## Actions to take
[a] According to the lecture notes on file system performance, when can multiple threads under Hardware Lock Elision execute critical sections protected by the same lock, and what makes that possible?
[b] Write out the lecture notes on file system performance again, starting with "Notes by McKenna" and going on through "slows things down.", and swap "spinlocks" for "locks".
[c] Carry on the lecture notes on file system performance from the point where they stop.

## Selected extract

CS111 Lecture 10: File system performance

Notes by McKenna Galvin and Neil Bedi

Synchronization cont’d

Going faster

It would be nice if we could get our spinlocks to go faster, in particular the primitive xchgl that slows things down.

On Haswell architectures (and others, but not SEASnet), the Hardware Lock Elision does the locking, but it “cheats” to get performance. On x86, it executes the xchgl instruction, but with a new prefix, xacquire, that modifies the way xchgl behaves:

xacquire figure

With the Hardware Lock Elision, multiple threads can execute critical sections protected by the same lock if they aren’t performing operations that could conflict. The “xacquire” prefix allows this to occur.

Stored data entries
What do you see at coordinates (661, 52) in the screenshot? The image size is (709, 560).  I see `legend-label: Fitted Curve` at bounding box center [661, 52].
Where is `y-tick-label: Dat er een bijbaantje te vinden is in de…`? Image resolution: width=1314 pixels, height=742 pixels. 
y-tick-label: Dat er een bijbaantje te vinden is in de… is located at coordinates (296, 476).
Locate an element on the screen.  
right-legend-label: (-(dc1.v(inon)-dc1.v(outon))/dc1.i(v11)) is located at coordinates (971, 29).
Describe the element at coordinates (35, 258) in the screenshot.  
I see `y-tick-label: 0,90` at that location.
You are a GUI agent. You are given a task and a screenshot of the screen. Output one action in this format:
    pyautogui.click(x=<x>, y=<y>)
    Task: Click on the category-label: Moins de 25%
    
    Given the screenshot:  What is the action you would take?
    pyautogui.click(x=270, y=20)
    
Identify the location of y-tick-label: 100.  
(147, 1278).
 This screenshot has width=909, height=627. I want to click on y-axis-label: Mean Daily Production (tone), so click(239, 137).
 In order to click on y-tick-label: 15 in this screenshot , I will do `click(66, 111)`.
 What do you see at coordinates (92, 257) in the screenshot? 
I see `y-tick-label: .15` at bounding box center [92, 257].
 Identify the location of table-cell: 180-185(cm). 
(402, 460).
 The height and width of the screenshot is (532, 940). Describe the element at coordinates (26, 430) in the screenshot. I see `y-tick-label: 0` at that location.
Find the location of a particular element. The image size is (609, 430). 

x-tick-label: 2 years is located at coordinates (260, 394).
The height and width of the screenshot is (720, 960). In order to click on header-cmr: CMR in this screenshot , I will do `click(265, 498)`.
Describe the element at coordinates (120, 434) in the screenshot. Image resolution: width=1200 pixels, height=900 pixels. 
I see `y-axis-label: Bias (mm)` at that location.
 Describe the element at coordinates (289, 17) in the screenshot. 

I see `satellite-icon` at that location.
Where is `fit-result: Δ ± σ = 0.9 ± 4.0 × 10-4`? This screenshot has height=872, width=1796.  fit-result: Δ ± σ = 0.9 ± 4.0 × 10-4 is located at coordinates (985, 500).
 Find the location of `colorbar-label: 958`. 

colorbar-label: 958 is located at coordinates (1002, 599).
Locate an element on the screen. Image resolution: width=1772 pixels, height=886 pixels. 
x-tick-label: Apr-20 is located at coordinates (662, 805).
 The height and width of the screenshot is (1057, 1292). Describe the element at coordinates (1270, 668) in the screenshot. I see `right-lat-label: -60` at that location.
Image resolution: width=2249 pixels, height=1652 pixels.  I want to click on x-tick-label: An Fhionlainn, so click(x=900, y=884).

## Outputs in order
[a] Multiple threads can execute critical sections protected by the same lock if they aren't performing operations that could conflict. The "xacquire" prefix on the xchgl instruction allows this.

[b]
Notes by McKenna Galvin and Neil Bedi

Synchronization cont’d

Going faster

It would be nice if we could get our locks to go faster, in particular the primitive xchgl that slows things down.

[c]
Further reading

Deadlock

Simple primitives like deposit/withdraw won’t deadlock because they do very simple tasks. However, we can get into trouble when we deal with more complicated code. For example, consider the following transaction:

transfer($3, acct #19, acct #27);

An implementation of this transfer function might involve locking both account 19 and 27. But say you have two threads which are each calling transfer() and are trying to lock the other’s accounts, so they spin forever. You can’t prevent this problem by using hardware locking or condition variables, so this is a classic deadlock example.

Deadlock is a global property of your system, and it’s not obvious by looking at one part of the code that it will be dangerous. These properties are like death in operating systems because it’s not immediately apparent that there’s an issue.

We’ve seen examples of global, non-obvious problems before (e.g. race conditions). By trying to handle race conditions, we’ve introduced so many locks that we’ve made another race condition. Deadlocking is a race condition!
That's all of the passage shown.